You are not supposed to edit your personal geodatabase from MS Access since this may corrupt your geodatabase and introduce unexpected behaviour. In file and personal geodatabase, you are working with feature classes and tables each of which already has an unique ID field, i.e., ObjectID.
ObjectID, however, can be easily changed when a feature is updated or modified, so you should not depend on the ObjectID field in your database design. This field is used internally within the ArcGIS. Your option is to create a new field which you will take care yourself and make it a "key" field, however as you probably know each table can only have one unique index and it is already taken for the ObjectID field, that is why you are getting this kind of message. You will need to make sure that the field you will create yourself is unique through custom approach, such as setting up a geodatabase domain with pre-defined values, which user will be able to choose from. You could also use triggers to make sure that the values you enter into the field are unique.
If you need more advanced relational database design, you will need to move to an enterprise geodatabase, because the DBMS provides better support for this kind of operations. I have multiple feature classes with in SQL Server database that have unique constraints.

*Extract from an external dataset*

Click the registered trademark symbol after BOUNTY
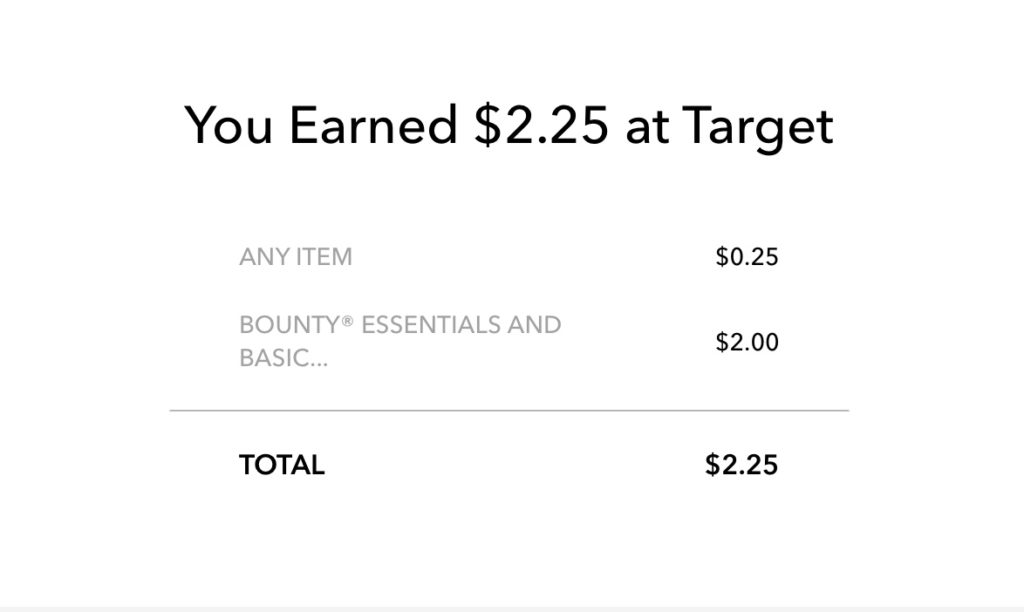The image size is (1024, 612). [347, 320]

It is worth noting that, in ArcMap, when you edit attribute fields of an SDE feature class for which you have set the unique constraint in SQL Server, and try to enter an existing value in a field with defined unique constraint, you will get an error message and the value will not be entered.
Then you could use the Attribute Inspector (available from the Editing toolbar > Editor > Editing Options > Attributes tab). Check the Display the attributes dialog before storing new features option. This will allow you to enter attributes prior to writing rows to your database at the DBMS level.